ERIC Number: ED194690
Record Type: RIE
Publication Date: 1979
Reference Count: 0
Factors Affecting Success for Women in Skilled Blue Collar Jobs.
Walshok, Mary Lindenstein
Women's success in nontraditional blue collar jobs in the skilled trades or crafts appears to be tied to three separate but interrelated issues which are a function of differences in social background and shift in the structure of employment and economic opportunities for women, according to qualitative data gathered in in-depth interviews of more than 100 women in three western cities. The three critical issues are "self identification as a worker"; "work savvy" based on lengthy work experience in blue collar environments; and "task competency," knowing what's required to do the job and what has to be done to become competent.

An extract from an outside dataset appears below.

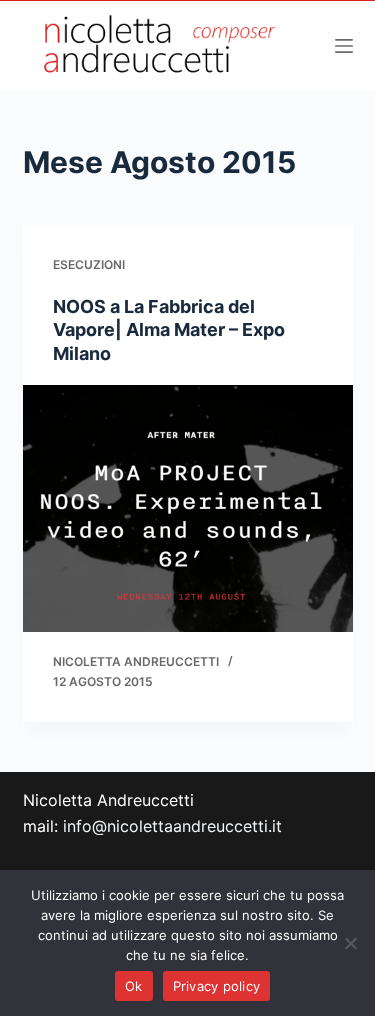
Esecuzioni (89, 264)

The women were interviewed as they were entering a new employment or training setting and were followed over a three-year period. Preliminary findings suggest a profile of the high probability succeeder in a nontraditional blue collar job. The study also suggests the need to evaluate existing social policy and strategies for recruiting and developing women in nontraditional skilled jobs in terms of the extent to which the policies (1) assure a minimal familiarity with blue collar work and workers prior to job assignment; (2) focus on helping people become competent at the job rather than striving for "acceptance" of newcomers in the job; (3) promote surrounding newcomers with task-competent and "savvy" men and women; and (4) assure stable employment. (In-depth interviews with three women are included.) (KC)
Descriptors: Adults, Blue Collar Occupations, Competence, Employed Women, Employee Attitudes, Employment Opportunities, Females, Job Skills, Nontraditional Occupations, Self Concept, Self Esteem, Skilled Occupations, Skilled Workers, Socioeconomic Background, Success, Work Attitudes, Work Experience
Publication Type: Reports - Descriptive; Speeches/Meeting Papers
Education Level: N/A
Sponsor: National Inst. of Mental Health (DHEW), Rockville, MD. Metropolitan Research Center.
Authoring Institution: N/A
Note: Paper presented at the Annual Meetings of the Society for the Study of Social Problems (Boston, MA, August 1979). For related documents see CE 025 170-171, CE 026 503, CE 026 505, and CE 026 529.